# Problem statement:
Rewrite the data below, replacing every instance of "icon" with "button" and leaving all other text unchanged.
— Start Supplied material —
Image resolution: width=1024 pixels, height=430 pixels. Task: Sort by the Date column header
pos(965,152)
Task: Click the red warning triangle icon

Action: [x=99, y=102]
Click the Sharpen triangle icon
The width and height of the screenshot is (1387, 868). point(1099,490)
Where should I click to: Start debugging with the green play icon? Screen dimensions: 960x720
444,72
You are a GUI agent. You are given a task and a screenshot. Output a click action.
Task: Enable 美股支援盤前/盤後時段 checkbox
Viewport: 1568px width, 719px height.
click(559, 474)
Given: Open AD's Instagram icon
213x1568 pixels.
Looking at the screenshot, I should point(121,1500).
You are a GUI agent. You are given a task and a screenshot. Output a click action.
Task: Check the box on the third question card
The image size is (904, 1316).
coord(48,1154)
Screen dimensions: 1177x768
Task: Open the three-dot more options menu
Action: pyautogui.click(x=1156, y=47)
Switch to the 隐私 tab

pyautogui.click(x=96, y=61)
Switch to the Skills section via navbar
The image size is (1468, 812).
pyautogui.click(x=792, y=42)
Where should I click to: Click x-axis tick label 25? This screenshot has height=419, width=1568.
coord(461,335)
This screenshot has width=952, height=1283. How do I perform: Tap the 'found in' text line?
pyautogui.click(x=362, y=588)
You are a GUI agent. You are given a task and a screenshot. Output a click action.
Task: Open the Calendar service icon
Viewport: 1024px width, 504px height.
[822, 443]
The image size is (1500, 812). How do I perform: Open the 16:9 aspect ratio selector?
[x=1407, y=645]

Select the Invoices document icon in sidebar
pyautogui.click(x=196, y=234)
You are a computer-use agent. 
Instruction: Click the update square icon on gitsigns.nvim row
— End Supplied material —
# Response:
Image resolution: width=1024 pixels, height=430 pixels. Task: Sort by the Date column header
pos(965,152)
Task: Click the red warning triangle button

Action: [x=99, y=102]
Click the Sharpen triangle button
The width and height of the screenshot is (1387, 868). point(1099,490)
Where should I click to: Start debugging with the green play button? Screen dimensions: 960x720
444,72
You are a GUI agent. You are given a task and a screenshot. Output a click action.
Task: Enable 美股支援盤前/盤後時段 checkbox
Viewport: 1568px width, 719px height.
click(559, 474)
Given: Open AD's Instagram button
213x1568 pixels.
Looking at the screenshot, I should point(121,1500).
You are a GUI agent. You are given a task and a screenshot. Output a click action.
Task: Check the box on the third question card
The image size is (904, 1316).
coord(48,1154)
Screen dimensions: 1177x768
Task: Open the three-dot more options menu
Action: pyautogui.click(x=1156, y=47)
Switch to the 隐私 tab

pyautogui.click(x=96, y=61)
Switch to the Skills section via navbar
The image size is (1468, 812).
pyautogui.click(x=792, y=42)
Where should I click to: Click x-axis tick label 25? This screenshot has height=419, width=1568.
coord(461,335)
This screenshot has width=952, height=1283. How do I perform: Tap the 'found in' text line?
pyautogui.click(x=362, y=588)
You are a GUI agent. You are given a task and a screenshot. Output a click action.
Task: Open the Calendar service button
Viewport: 1024px width, 504px height.
[822, 443]
The image size is (1500, 812). How do I perform: Open the 16:9 aspect ratio selector?
[x=1407, y=645]

Select the Invoices document button in sidebar
pyautogui.click(x=196, y=234)
You are a computer-use agent. 
Instruction: Click the update square button on gitsigns.nvim row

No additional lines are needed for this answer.